Tonight, a rarity will fill the sky.
For the first time since March of 1993, the full moon rising from the east will be a perigee full moon, or “super moon.” What that means, according to NASA, is that the lunar orbit is much closer to the Earth than usual.
The last time the moon’s slow spin brought it so near to us was 18 years ago. It’s not expected to happen again until 2029.
NASA says the moon will appear 14 percent bigger and 30 percent brighter. But the key to getting the most out of this celestial event lies in looking to the sky at the right time.
Peer at the moon as it rises over the horizon and it will likely appear “absolutely enormous,” says NASA.
It’s long been lore to blame a full moon for misfortune, and there’s plenty of Internet speculation – some by actual scientists -- that this weekend’s “super moon” triggered last week’s mega-earthquake and tsunami that crushed the coast of Japan.

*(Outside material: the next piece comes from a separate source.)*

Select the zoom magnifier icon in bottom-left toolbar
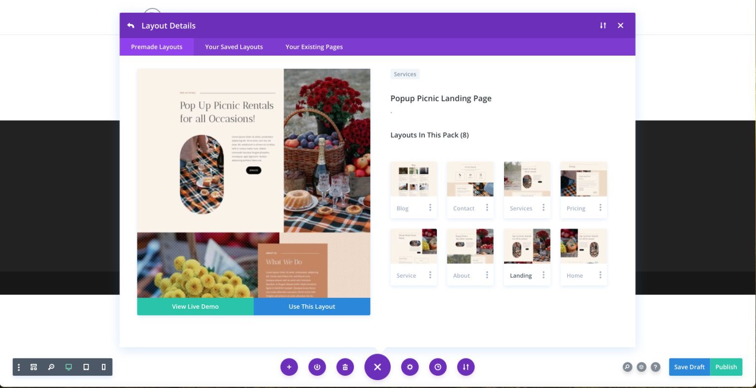756x388 pixels. 51,367
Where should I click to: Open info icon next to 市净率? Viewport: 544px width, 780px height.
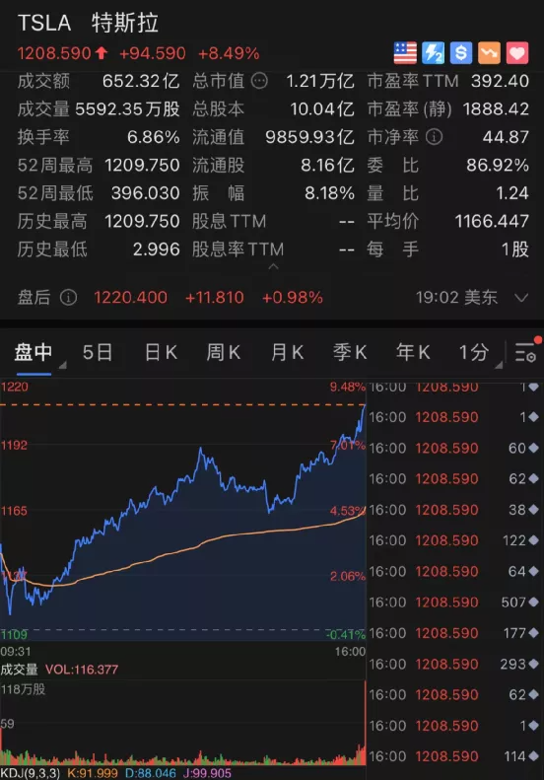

Though the catastrophic 9.0 quake was so powerful it shifted the Earth’s axis 6.5 inches, moved Japan’s coast eight feet and slightly shortened the length of our planet’s day, NASA says the super moon had absolutely nothing to do with it. There are myths out there that suggest the full moon, and especially the Super Moon affect the human body as well... Yet those are just folklore... Or are they?
This full moon will, however, bring higher "high tides" to the Atlantic Ocean, Chesapeake Bay and other local rivers.
The National Weather Service says tonight’s weather should be just fine for viewing the rare super moon. Temperatures will be a bit chillier than last night, but bearable and the only clouds in the sky, here in Virginia, will be high and thin.
It should be a beautiful sight, let me know if anyone catches any Super Duper Snapshots!